Madinapos.com, Deli Serdang – Pemerintah Kabupaten Deli Serdang memperkuat langkah mitigasi dan pengendalian risiko banjir dengan memetakan secara lebih detail kawasan yang memiliki tingkat kerawanan tinggi.
Langkah tersebut tidak hanya diarahkan pada penanganan ketika bencana terjadi, tetapi juga pada upaya pencegahan melalui pemutakhiran data kawasan rawan, pemetaan permukiman terdampak, hingga pengendalian pembangunan di wilayah yang memiliki risiko banjir.
Upaya itu dibahas dalam rapat koordinasi yang dipimpin Asisten I Pemerintahan dan Kesejahteraan Rakyat Kabupaten Deli Serdang, Drs. Zainal Abidin Hutagalung, MAP, di Aula Cendana, Kamis (17/9/2026).
Didampingi Kalaksa BPBD Deli Serdang H.Mukti Ali Harahap, S.Ag, M.Si, Rapat tersebut menjadi bagian dari upaya pemerintah daerah menyatukan data dan langkah penanganan antarperangkat daerah, khususnya terhadap wilayah yang selama ini memiliki potensi terdampak banjir.
Asisten I Pemerintahan dan Kesejahteraan Rakyat Kabupaten Deli Serdang, Drs. Zainal Abidin Hutagalung, MAP, menegaskan bahwa penanganan banjir membutuhkan pendekatan yang tidak berhenti pada respons kedaruratan.

«“Mitigasi harus dimulai sebelum bencana terjadi. Karena itu, kita perlu mengetahui secara pasti wilayah mana yang memiliki risiko tinggi, bagaimana kondisi permukimannya, serta apa yang menjadi penyebab dan faktor yang memperbesar risikonya.”»
Menurut Zainal, ketersediaan data yang akurat menjadi sangat penting agar kebijakan pemerintah tidak hanya bersifat reaktif ketika banjir terjadi.
Data tersebut, kata dia, harus menjadi dasar dalam menentukan langkah penanganan, termasuk dalam melakukan koordinasi antarorganisasi perangkat daerah dan memastikan pembangunan di kawasan rawan tetap memperhatikan aspek lingkungan serta keselamatan masyarakat.

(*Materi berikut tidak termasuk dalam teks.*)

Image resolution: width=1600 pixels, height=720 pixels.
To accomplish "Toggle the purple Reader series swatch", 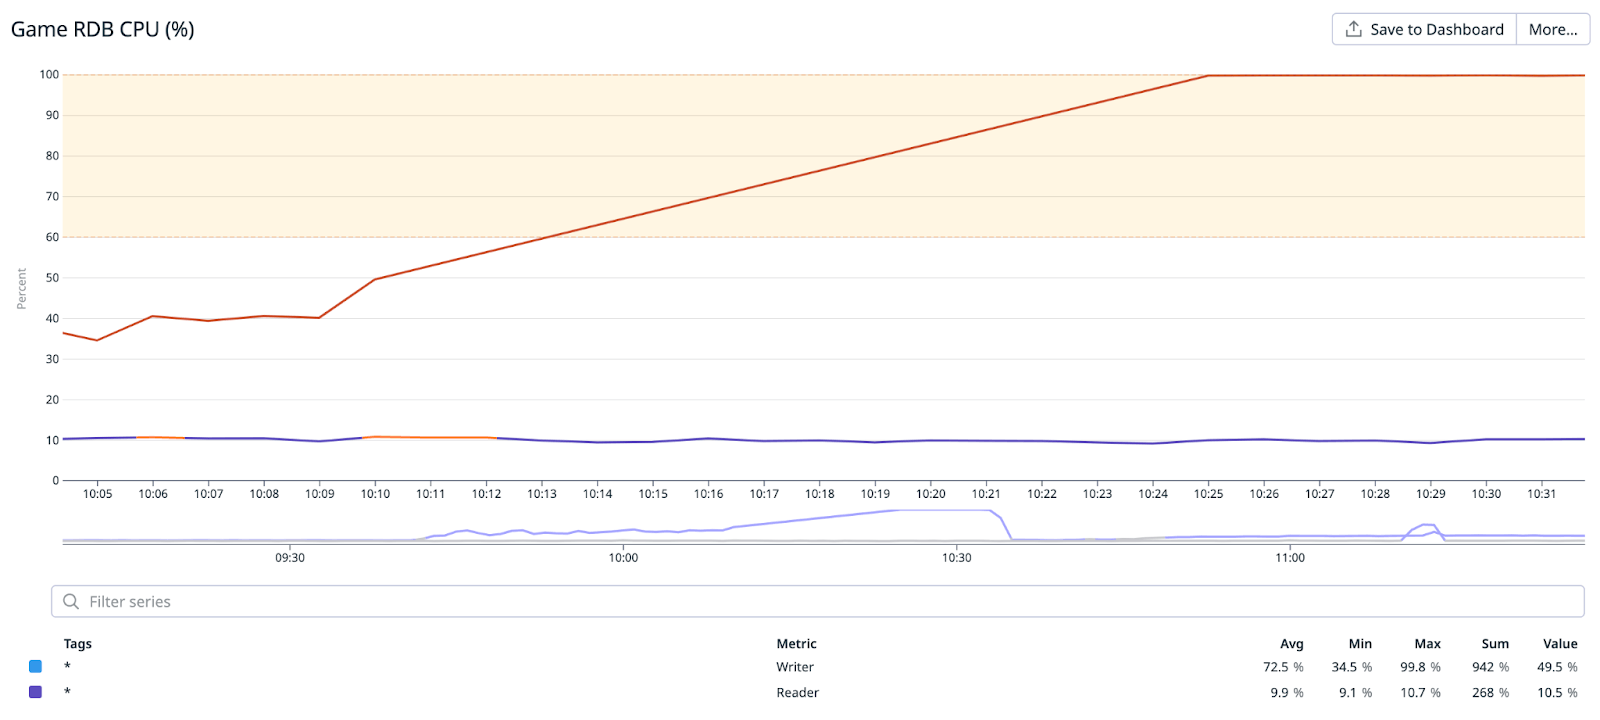I will click(x=36, y=692).
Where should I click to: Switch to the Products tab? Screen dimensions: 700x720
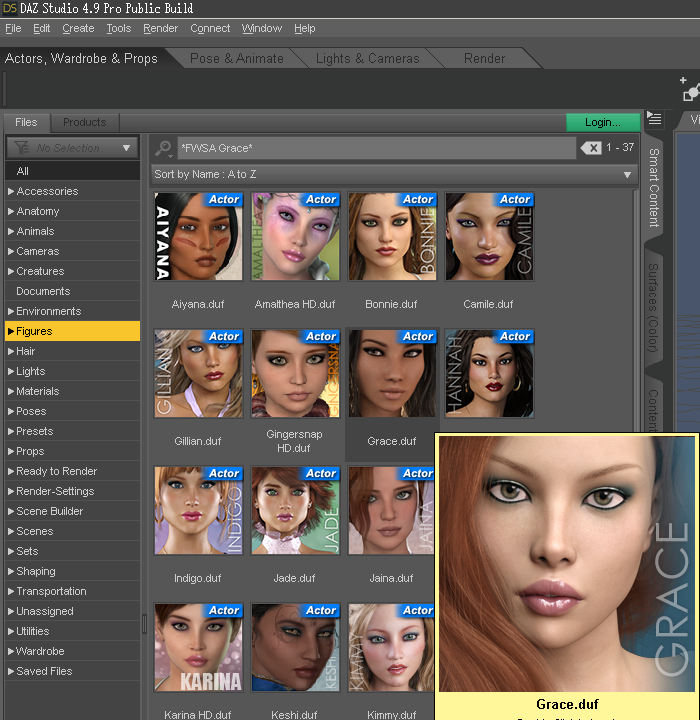84,122
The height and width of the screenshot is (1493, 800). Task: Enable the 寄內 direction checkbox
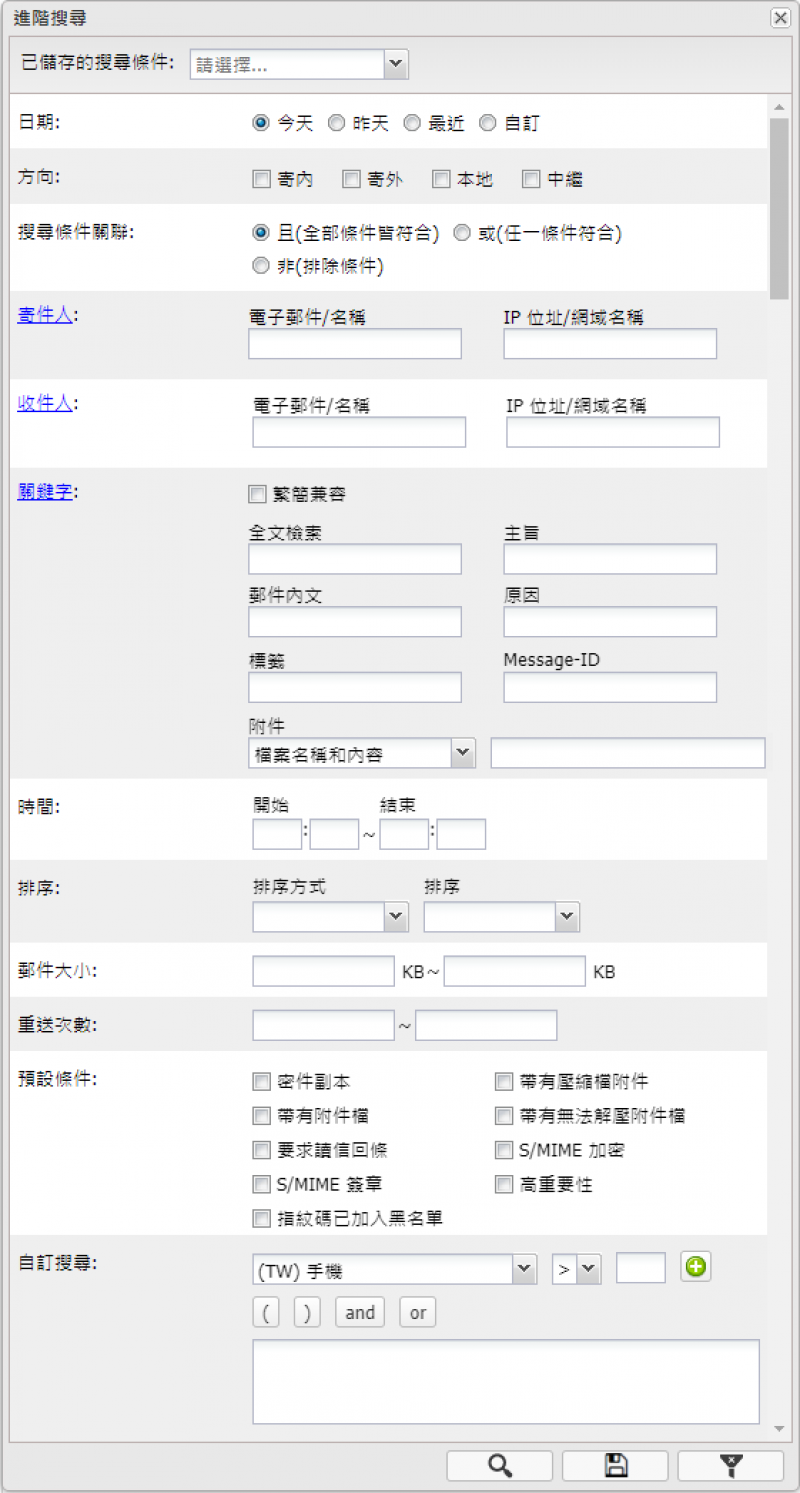point(261,180)
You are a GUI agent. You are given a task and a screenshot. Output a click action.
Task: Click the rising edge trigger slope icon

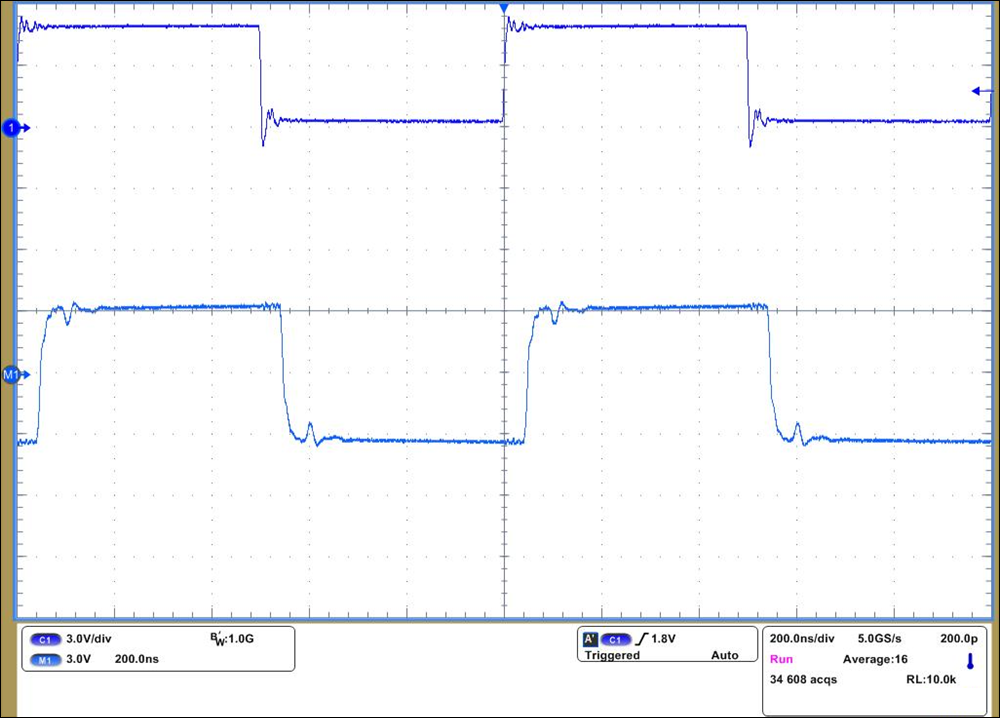pos(642,638)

«“Kita ingin penanganannya terintegrasi. Jangan sampai masing-masing perangkat daerah memiliki data sendiri-sendiri, sementara di lapangan persoalannya saling berkaitan. Data harus menjadi satu dasar untuk menentukan langkah pemerintah,” tegasnya.»
*BPBD Tetapkan Empat Indikator Permukiman Rawan*
Dalam Rapat yang dihadiri oleh para OPD, Dirut BUMD dan para camat tersebut, Kepala Pelaksana BPBD Kabupaten Deli Serdang, H. Mukti Ali Harahap, S.Ag., M.Si, menjelaskan bahwa salah satu langkah penting dalam mitigasi adalah melakukan identifikasi terhadap lokasi permukiman yang memiliki tingkat kerawanan banjir.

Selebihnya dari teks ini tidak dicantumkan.